Vice President Biden’s appearance on George Stephanpoulos’ Sunday morning show has had substantial repercussions, both for Biden’s comments on the possibility of Israel striking Iran and that the extent of the economic downturn has surprised the administration. While these comments have excited much twittering, blogging and punditry – this outlet is interested in the question of what does the vice president do?
The first thing the VP does is agree with the President in public at all times. Throughout the interview, whenever Stephanopoulos asked about Biden’s position in the internal debates, Biden rebuffed him saying that the President’s plan was the right one. Biden’s appearance was in the backdrop of a major mission to Iraq as a high-level emissary and in the interview some other tasks were also discussed.

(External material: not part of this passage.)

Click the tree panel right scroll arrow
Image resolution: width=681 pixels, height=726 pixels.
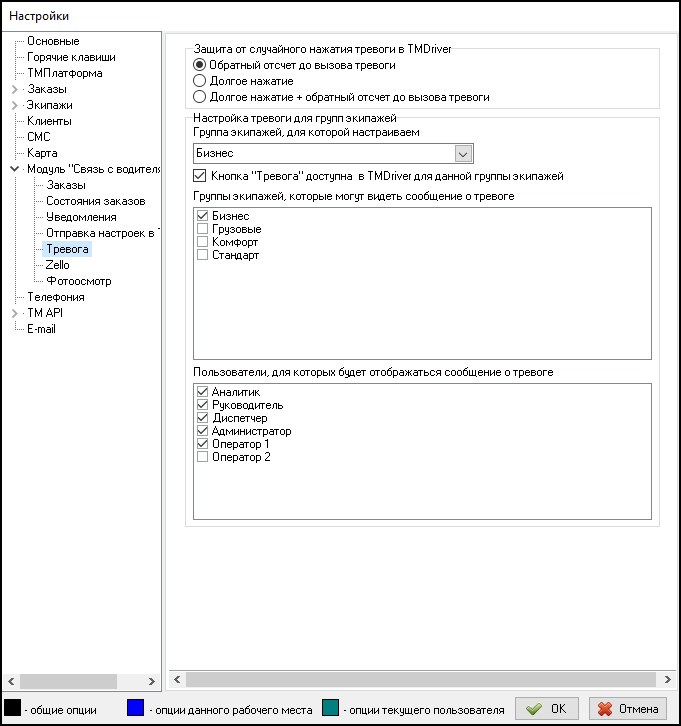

STEPHANOPOULOS: So you’re in charge of the stimulus. You’re the president’s envoy here in Iraq. You’re supposed to settle this dispute between the director of national intelligence and the CIA over who is going to appoint the station chiefs. By the way, have you solved that one yet?
BIDEN: I think we’ve solved that one.
STEPHANOPOULOS: You have?
BIDEN: Well, let me put it this way. I think we’re well on the way to that being solved.
STEPHANOPOULOS: Who won?
BIDEN: They both won.
STEPHANOPOULOS: So they’re going to share the responsibility to appoint to station chiefs?
BIDEN: Not done yet. Let me comment on that next week to you.
STEPHANOPOULOS: OK. Well, let me get to the broader point then. You’ve fixed — you say you’ve fixed a problem that will?
BIDEN: Well they fixed the problem.
STEPHANOPOULOS: ? to find out that they fixed the problem — look to find out the details on all of that. But you’ve got all of these discrete projects now. And when you came in you talked a lot about how you didn’t want to get bogged down in individual projects because you wanted to be, you know, the president’s primary adviser.
Are you’re worried you’re going to far in the other direction?
BIDEN: No. Because all of these projects have end dates on them. You know, they all have sell-by dates, because — and that’s I think that — I hope I’ve brought some real expertise to this job, available to the president.
The things he has asked me to do. I hope I’m relatively good at. And — but all of them have specific objectives.
A number of interesting points here. First, is the last – that every task has an end date. Ongoing responsibilities become albatrosses that rivals can use to sideline the VP (ask the late Nelson Rockefeller). From a bureaucratic politics standpoint, Biden’s role adjudicating between the DNI and CIA over the appointment of station chiefs is particularly interesting. Some useful background on why this was important is here.
Turf wars are part of the process and unavoidable. The trick is to manage them, Coordination, according to Harold Seidman is the “twentieth-century equivalent of the medieval search for the philosopher’s stone… If only we can find the right formula for coordination, we can reconcile the irreconcilable, harmonize competing and wholly divergent interests, overcome irrationalities in our government structures, and make hard policy choices to which no one will dissent.”
However, in his masterful Bureaucracy: What Government Agencies Do and Why They Do It James Q. Wilson writes that the most successful coordinating bodies have served as adjudicators and focused on settling policy disputes between agencies. It did not compete with agencies or attempt to alter their operations. The most important component in making this operation work however, is support from the President. The agency chiefs must be clear that end runs to the President on the topic are unacceptable.
It appears that this is the role Biden is playing in the station chief dispute. It is a good use of an experienced politician and other VPs have prospered in it. Whether the Biden’s Iraq mission or role in overseeing the stimulus package also follow this model are another question.